(Entries on target coordinates)
────────────────────────────────────────
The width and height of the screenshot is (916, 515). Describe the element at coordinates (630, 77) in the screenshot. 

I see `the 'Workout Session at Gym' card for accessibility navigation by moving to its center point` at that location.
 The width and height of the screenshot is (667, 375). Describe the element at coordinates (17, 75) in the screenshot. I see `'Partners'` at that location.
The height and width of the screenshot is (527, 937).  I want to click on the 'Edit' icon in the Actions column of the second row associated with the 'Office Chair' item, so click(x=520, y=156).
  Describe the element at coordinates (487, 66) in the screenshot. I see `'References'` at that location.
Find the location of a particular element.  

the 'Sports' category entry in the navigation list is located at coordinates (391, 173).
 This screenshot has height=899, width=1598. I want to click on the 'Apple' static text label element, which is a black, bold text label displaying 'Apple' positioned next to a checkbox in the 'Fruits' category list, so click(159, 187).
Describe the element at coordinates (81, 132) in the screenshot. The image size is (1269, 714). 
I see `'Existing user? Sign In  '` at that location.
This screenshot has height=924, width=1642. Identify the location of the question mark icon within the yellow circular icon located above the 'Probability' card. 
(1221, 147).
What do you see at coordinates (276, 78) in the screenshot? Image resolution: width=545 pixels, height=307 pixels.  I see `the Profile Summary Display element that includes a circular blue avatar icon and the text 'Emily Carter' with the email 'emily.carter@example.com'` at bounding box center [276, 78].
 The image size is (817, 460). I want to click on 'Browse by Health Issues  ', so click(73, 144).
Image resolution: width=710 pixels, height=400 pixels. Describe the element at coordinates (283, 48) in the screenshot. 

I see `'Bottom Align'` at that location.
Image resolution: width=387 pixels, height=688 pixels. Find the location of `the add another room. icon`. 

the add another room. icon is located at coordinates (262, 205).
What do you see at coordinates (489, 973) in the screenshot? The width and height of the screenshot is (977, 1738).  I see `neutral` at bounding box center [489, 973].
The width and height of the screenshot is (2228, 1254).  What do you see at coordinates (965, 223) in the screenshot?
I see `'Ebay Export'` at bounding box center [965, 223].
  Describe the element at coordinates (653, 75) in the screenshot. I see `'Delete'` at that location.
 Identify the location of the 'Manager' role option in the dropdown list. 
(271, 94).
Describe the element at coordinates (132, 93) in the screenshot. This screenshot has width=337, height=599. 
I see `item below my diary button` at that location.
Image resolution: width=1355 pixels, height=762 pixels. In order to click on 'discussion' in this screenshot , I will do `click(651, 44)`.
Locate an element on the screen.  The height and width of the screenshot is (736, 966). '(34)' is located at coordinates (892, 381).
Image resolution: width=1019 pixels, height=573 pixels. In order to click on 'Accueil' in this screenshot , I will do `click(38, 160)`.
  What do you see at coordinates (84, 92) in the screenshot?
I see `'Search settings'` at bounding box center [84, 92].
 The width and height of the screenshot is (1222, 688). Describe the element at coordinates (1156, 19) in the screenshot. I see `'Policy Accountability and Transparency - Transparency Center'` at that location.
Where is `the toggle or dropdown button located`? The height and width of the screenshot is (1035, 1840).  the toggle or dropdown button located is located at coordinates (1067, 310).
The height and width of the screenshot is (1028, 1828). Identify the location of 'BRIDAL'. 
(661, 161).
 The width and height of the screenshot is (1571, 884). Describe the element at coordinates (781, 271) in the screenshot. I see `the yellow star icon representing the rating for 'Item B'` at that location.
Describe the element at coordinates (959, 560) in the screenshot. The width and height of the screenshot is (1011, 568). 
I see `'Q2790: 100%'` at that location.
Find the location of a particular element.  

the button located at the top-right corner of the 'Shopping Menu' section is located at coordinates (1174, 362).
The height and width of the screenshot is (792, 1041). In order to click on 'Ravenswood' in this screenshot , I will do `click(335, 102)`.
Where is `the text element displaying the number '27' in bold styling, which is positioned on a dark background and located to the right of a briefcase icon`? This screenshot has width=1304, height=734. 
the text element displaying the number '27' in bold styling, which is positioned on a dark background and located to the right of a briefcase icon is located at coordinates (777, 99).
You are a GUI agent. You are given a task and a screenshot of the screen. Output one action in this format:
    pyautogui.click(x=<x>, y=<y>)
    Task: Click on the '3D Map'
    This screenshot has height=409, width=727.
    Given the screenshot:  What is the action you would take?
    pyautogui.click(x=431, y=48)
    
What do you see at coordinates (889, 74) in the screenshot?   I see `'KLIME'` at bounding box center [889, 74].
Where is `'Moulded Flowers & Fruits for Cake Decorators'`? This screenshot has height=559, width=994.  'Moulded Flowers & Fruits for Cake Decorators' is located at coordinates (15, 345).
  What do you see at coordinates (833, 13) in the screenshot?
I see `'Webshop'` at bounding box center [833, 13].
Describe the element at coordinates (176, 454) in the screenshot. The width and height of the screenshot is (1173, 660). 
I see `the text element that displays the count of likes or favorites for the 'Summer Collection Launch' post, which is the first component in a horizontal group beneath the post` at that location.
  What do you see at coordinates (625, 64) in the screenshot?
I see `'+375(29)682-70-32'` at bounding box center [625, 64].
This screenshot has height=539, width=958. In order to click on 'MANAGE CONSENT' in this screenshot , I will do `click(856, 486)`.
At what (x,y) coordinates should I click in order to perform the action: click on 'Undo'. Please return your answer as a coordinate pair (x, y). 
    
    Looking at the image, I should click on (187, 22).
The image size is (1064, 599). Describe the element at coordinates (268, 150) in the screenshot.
────────────────────────────────────────
STATED TASK: Put every line of the entries above into a numbered list, leaving out the blank lines.

COMPLETED EXERCISE:
1. The width and height of the screenshot is (916, 515). Describe the element at coordinates (630, 77) in the screenshot. 
2. I see `the 'Workout Session at Gym' card for accessibility navigation by moving to its center point` at that location.
3.  The width and height of the screenshot is (667, 375). Describe the element at coordinates (17, 75) in the screenshot. I see `'Partners'` at that location.
4. The height and width of the screenshot is (527, 937).  I want to click on the 'Edit' icon in the Actions column of the second row associated with the 'Office Chair' item, so click(x=520, y=156).
5.   Describe the element at coordinates (487, 66) in the screenshot. I see `'References'` at that location.
6. Find the location of a particular element.  
7. the 'Sports' category entry in the navigation list is located at coordinates (391, 173).
8.  This screenshot has height=899, width=1598. I want to click on the 'Apple' static text label element, which is a black, bold text label displaying 'Apple' positioned next to a checkbox in the 'Fruits' category list, so click(159, 187).
9. Describe the element at coordinates (81, 132) in the screenshot. The image size is (1269, 714). 
10. I see `'Existing user? Sign In  '` at that location.
11. This screenshot has height=924, width=1642. Identify the location of the question mark icon within the yellow circular icon located above the 'Probability' card. 
12. (1221, 147).
13. What do you see at coordinates (276, 78) in the screenshot? Image resolution: width=545 pixels, height=307 pixels.  I see `the Profile Summary Display element that includes a circular blue avatar icon and the text 'Emily Carter' with the email 'emily.carter@example.com'` at bounding box center [276, 78].
14.  The image size is (817, 460). I want to click on 'Browse by Health Issues  ', so click(73, 144).
15. Image resolution: width=710 pixels, height=400 pixels. Describe the element at coordinates (283, 48) in the screenshot. 
16. I see `'Bottom Align'` at that location.
17. Image resolution: width=387 pixels, height=688 pixels. Find the location of `the add another room. icon`. 
18. the add another room. icon is located at coordinates (262, 205).
19. What do you see at coordinates (489, 973) in the screenshot? The width and height of the screenshot is (977, 1738).  I see `neutral` at bounding box center [489, 973].
20. The width and height of the screenshot is (2228, 1254).  What do you see at coordinates (965, 223) in the screenshot?
21. I see `'Ebay Export'` at bounding box center [965, 223].
22.   Describe the element at coordinates (653, 75) in the screenshot. I see `'Delete'` at that location.
23.  Identify the location of the 'Manager' role option in the dropdown list. 
24. (271, 94).
25. Describe the element at coordinates (132, 93) in the screenshot. This screenshot has width=337, height=599. 
26. I see `item below my diary button` at that location.
27. Image resolution: width=1355 pixels, height=762 pixels. In order to click on 'discussion' in this screenshot , I will do `click(651, 44)`.
28. Locate an element on the screen.  The height and width of the screenshot is (736, 966). '(34)' is located at coordinates (892, 381).
29. Image resolution: width=1019 pixels, height=573 pixels. In order to click on 'Accueil' in this screenshot , I will do `click(38, 160)`.
30.   What do you see at coordinates (84, 92) in the screenshot?
31. I see `'Search settings'` at bounding box center [84, 92].
32.  The width and height of the screenshot is (1222, 688). Describe the element at coordinates (1156, 19) in the screenshot. I see `'Policy Accountability and Transparency - Transparency Center'` at that location.
33. Where is `the toggle or dropdown button located`? The height and width of the screenshot is (1035, 1840).  the toggle or dropdown button located is located at coordinates (1067, 310).
34. The height and width of the screenshot is (1028, 1828). Identify the location of 'BRIDAL'. 
35. (661, 161).
36.  The width and height of the screenshot is (1571, 884). Describe the element at coordinates (781, 271) in the screenshot. I see `the yellow star icon representing the rating for 'Item B'` at that location.
37. Describe the element at coordinates (959, 560) in the screenshot. The width and height of the screenshot is (1011, 568). 
38. I see `'Q2790: 100%'` at that location.
39. Find the location of a particular element.  
40. the button located at the top-right corner of the 'Shopping Menu' section is located at coordinates (1174, 362).
41. The height and width of the screenshot is (792, 1041). In order to click on 'Ravenswood' in this screenshot , I will do `click(335, 102)`.
42. Where is `the text element displaying the number '27' in bold styling, which is positioned on a dark background and located to the right of a briefcase icon`? This screenshot has width=1304, height=734. 
43. the text element displaying the number '27' in bold styling, which is positioned on a dark background and located to the right of a briefcase icon is located at coordinates (777, 99).
44. You are a GUI agent. You are given a task and a screenshot of the screen. Output one action in this format:
45.     pyautogui.click(x=<x>, y=<y>)
46.     Task: Click on the '3D Map'
47.     This screenshot has height=409, width=727.
48.     Given the screenshot:  What is the action you would take?
49.     pyautogui.click(x=431, y=48)
50. What do you see at coordinates (889, 74) in the screenshot?   I see `'KLIME'` at bounding box center [889, 74].
51. Where is `'Moulded Flowers & Fruits for Cake Decorators'`? This screenshot has height=559, width=994.  'Moulded Flowers & Fruits for Cake Decorators' is located at coordinates (15, 345).
52.   What do you see at coordinates (833, 13) in the screenshot?
53. I see `'Webshop'` at bounding box center [833, 13].
54. Describe the element at coordinates (176, 454) in the screenshot. The width and height of the screenshot is (1173, 660). 
55. I see `the text element that displays the count of likes or favorites for the 'Summer Collection Launch' post, which is the first component in a horizontal group beneath the post` at that location.
56.   What do you see at coordinates (625, 64) in the screenshot?
57. I see `'+375(29)682-70-32'` at bounding box center [625, 64].
58. This screenshot has height=539, width=958. In order to click on 'MANAGE CONSENT' in this screenshot , I will do `click(856, 486)`.
59. At what (x,y) coordinates should I click in order to perform the action: click on 'Undo'. Please return your answer as a coordinate pair (x, y). 
60.     Looking at the image, I should click on (187, 22).
61. The image size is (1064, 599). Describe the element at coordinates (268, 150) in the screenshot.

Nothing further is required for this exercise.